On turning excellence in Python into epic mediocrity in SQL. Very successful mediocre SQL.
Today is a brute-force day. I needed to collect second-by-second data from a database over a 4-hour period. There were 2 queries that needed to be run, each just generating a single number for each second (counting events/sec). If I knew anything about SQL these could probably be done in exactly 2 queries. I don't know any useful SQL so I ran individual SQL queries for every single second. That's 28,800 total queries.
I didn't hand-write them, of course. I first wrote a python script to generate the queries and craft a simple SQL script. After generating my two SQL scripts (each 3 MB) and running them, I had 2 data files each containing 14,400 data points. Then I used my text editor, EditPadPro, to trim the whitespace and condense to a single column of numbers. Then I pasted into Excel.
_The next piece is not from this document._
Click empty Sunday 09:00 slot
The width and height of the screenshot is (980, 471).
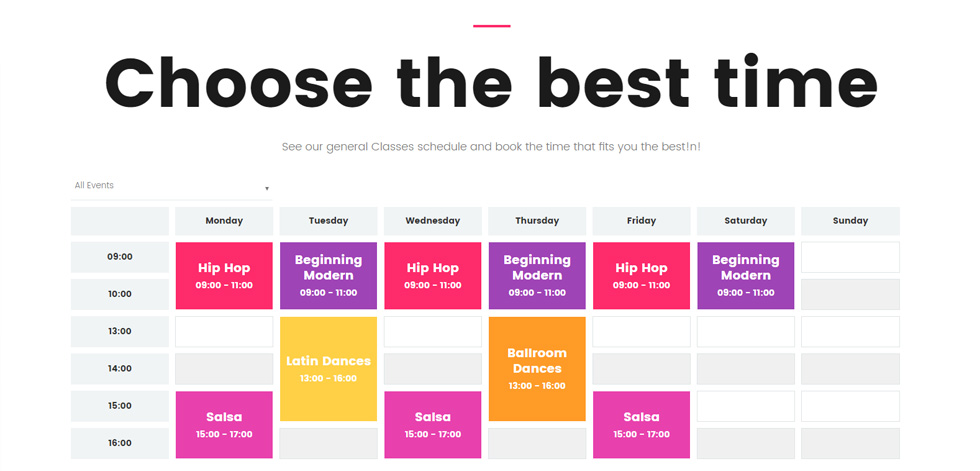coord(850,257)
Then I made a line chart from the two number sets which almost brought Excel to its knees, but it worked! It was cool but there was no way to zoom in on the smaller more interesting sections, plus the thing took several seconds to redraw after any scrolling. I ended up creating separate charts for each hour so the graphs render much faster. Now I am calculating some interesting max, mean, and mode numbers to reduce it all to useful summary numbers.
The last few hours were therefore a major triumph of brute force effort: writing a program to generate two other programs (the SQL queries) to generate the 28,800 data points. All because I only know very basic SQL queries.
It was a blast!
BONUS — my generator program understands natural language, so when I ran it I did 'elog_count.py today 01:00:00 to today 05:00:00 by second for "InformPeriodic" '. Then once again for 'InformValueChanged' for the other query.